• _РАБОЧЕЕ ЗАДАНИЕ_:
Перепишите целиком строки, начиная со строки, содержащей «This screenshot has height=494, width=847.», и заканчивая строкой, содержащей «will pyautogui.click(x=139, y=70).», включительно. Прочий текст оставьте без изменений, а координаты в ответах масштабируйте: умножьте на 1,2 и округлите до целых, половины округляйте в большую сторону.

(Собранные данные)
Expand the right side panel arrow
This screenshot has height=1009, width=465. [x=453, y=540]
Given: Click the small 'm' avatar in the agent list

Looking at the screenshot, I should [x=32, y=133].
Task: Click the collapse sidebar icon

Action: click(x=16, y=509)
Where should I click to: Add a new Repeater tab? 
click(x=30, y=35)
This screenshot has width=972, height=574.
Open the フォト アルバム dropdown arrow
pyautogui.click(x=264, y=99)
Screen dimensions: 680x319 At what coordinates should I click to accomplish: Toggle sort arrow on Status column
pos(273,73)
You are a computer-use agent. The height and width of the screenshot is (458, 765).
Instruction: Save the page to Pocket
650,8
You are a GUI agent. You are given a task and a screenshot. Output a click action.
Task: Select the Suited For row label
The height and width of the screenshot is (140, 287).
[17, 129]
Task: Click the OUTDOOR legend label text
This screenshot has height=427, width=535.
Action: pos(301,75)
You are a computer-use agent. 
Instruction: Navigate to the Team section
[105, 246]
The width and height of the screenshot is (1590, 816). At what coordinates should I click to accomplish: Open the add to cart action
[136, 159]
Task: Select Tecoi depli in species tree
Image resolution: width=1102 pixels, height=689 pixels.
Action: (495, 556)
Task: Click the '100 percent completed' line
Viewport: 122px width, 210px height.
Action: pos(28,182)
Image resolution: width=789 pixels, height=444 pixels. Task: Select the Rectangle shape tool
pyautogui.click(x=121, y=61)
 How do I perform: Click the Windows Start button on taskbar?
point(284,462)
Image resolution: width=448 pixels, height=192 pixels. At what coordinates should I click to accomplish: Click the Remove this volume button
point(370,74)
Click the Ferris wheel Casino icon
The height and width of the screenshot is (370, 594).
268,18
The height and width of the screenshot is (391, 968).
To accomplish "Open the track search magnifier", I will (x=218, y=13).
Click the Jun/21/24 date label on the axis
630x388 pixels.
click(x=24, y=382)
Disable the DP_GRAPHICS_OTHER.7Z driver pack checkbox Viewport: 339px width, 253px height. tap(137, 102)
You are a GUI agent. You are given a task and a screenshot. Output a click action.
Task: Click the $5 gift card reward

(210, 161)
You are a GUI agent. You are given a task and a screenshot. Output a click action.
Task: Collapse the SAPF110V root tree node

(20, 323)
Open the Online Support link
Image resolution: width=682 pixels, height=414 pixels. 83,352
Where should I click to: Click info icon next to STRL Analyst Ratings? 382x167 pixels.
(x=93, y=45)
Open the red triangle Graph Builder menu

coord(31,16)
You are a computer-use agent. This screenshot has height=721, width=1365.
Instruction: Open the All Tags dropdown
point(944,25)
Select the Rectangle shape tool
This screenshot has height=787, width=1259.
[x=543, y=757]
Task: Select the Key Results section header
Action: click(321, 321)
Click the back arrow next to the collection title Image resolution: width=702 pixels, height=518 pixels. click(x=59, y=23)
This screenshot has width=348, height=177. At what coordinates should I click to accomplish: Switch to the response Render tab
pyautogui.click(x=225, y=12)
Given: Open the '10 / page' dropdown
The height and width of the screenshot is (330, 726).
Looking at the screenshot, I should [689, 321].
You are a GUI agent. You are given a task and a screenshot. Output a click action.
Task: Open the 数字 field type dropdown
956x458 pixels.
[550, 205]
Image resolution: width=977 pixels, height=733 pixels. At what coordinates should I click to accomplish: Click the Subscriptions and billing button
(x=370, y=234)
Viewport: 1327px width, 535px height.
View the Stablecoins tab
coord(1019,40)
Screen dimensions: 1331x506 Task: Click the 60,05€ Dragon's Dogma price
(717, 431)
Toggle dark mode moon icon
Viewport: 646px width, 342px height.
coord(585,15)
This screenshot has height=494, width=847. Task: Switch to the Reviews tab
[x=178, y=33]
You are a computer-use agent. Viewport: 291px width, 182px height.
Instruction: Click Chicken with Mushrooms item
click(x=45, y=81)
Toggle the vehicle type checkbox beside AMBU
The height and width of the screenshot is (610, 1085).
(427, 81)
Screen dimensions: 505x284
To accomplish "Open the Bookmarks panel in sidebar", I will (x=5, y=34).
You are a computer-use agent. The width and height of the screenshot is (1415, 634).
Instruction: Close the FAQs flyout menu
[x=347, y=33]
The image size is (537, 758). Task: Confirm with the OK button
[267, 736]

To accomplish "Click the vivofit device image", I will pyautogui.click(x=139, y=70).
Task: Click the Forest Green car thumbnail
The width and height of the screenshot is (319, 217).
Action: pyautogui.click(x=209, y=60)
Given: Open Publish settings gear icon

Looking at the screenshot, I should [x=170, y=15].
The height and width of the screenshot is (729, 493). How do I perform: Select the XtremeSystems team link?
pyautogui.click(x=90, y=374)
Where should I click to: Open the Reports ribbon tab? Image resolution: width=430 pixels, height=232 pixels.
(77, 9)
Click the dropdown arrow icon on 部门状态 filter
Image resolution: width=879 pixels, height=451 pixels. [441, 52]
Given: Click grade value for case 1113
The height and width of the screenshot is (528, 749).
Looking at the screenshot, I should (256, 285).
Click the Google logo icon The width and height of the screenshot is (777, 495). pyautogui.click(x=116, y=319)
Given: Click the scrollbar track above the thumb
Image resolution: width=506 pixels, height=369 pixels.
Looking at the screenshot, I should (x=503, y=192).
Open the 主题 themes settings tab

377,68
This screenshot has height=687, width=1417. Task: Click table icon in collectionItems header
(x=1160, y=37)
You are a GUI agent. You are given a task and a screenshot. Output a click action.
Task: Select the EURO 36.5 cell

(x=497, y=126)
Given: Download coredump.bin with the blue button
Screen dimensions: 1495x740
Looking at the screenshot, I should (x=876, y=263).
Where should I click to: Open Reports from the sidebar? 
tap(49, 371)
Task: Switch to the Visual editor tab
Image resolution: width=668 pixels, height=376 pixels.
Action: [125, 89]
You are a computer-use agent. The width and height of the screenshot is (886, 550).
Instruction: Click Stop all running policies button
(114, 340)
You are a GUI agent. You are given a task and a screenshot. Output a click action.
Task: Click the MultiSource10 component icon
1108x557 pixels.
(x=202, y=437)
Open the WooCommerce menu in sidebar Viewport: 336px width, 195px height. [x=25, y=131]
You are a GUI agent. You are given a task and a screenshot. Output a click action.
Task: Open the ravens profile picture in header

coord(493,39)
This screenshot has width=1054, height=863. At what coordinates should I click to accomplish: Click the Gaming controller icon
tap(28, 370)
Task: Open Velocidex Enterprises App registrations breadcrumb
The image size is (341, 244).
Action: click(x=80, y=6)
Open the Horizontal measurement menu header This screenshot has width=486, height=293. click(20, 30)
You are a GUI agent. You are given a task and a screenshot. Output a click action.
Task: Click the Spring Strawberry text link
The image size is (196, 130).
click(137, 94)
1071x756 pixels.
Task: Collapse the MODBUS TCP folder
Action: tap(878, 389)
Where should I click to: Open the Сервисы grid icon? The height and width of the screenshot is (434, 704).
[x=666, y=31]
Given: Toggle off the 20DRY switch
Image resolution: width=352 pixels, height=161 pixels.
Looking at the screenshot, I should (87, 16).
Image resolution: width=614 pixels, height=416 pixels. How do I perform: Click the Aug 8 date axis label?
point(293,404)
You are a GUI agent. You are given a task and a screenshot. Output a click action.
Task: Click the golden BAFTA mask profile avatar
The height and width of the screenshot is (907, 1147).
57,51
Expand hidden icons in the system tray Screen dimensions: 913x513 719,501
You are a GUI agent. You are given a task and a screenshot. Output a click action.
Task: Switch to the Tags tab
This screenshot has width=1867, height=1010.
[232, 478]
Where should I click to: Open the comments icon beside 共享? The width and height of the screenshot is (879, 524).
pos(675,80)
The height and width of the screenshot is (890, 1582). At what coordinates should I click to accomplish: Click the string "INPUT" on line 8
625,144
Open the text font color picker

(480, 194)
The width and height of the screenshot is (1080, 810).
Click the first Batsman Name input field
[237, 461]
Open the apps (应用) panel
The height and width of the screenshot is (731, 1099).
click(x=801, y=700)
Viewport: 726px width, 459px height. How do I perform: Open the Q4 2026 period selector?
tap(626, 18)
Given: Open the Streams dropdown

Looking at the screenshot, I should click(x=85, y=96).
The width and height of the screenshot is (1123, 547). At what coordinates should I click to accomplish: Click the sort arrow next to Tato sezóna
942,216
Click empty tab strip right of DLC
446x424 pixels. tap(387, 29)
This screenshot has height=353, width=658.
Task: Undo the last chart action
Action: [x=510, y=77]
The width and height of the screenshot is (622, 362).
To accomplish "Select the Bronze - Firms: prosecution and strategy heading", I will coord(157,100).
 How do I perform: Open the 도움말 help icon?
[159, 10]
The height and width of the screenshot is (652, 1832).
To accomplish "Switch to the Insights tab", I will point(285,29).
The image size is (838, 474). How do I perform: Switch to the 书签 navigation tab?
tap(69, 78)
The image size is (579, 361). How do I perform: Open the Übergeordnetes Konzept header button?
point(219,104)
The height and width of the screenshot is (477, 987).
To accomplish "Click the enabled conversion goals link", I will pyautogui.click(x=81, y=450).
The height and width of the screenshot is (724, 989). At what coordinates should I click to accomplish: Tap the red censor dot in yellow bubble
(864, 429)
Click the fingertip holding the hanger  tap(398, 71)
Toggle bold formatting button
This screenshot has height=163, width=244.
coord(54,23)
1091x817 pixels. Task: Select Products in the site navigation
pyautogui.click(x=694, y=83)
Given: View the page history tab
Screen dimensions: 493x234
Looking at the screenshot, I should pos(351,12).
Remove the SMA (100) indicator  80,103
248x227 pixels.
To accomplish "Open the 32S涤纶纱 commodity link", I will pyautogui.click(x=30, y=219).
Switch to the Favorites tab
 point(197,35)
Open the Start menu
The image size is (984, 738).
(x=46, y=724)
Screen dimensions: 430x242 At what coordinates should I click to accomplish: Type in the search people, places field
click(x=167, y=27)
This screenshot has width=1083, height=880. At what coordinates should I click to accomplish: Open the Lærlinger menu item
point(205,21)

• _ОТВЕТ_:
This screenshot has height=494, width=847. Task: Switch to the Reviews tab
[x=214, y=40]
You are a computer-use agent. Viewport: 291px width, 182px height.
Instruction: Click Chicken with Mushrooms item
click(x=54, y=97)
Toggle the vehicle type checkbox beside AMBU
The height and width of the screenshot is (610, 1085).
(512, 97)
Screen dimensions: 505x284
To accomplish "Open the Bookmarks panel in sidebar", I will (x=6, y=41).
You are a computer-use agent. The width and height of the screenshot is (1415, 634).
Instruction: Close the FAQs flyout menu
[x=416, y=40]
The image size is (537, 758). Task: Confirm with the OK button
[320, 883]

To accomplish "Click the vivofit device image", I will pyautogui.click(x=167, y=84).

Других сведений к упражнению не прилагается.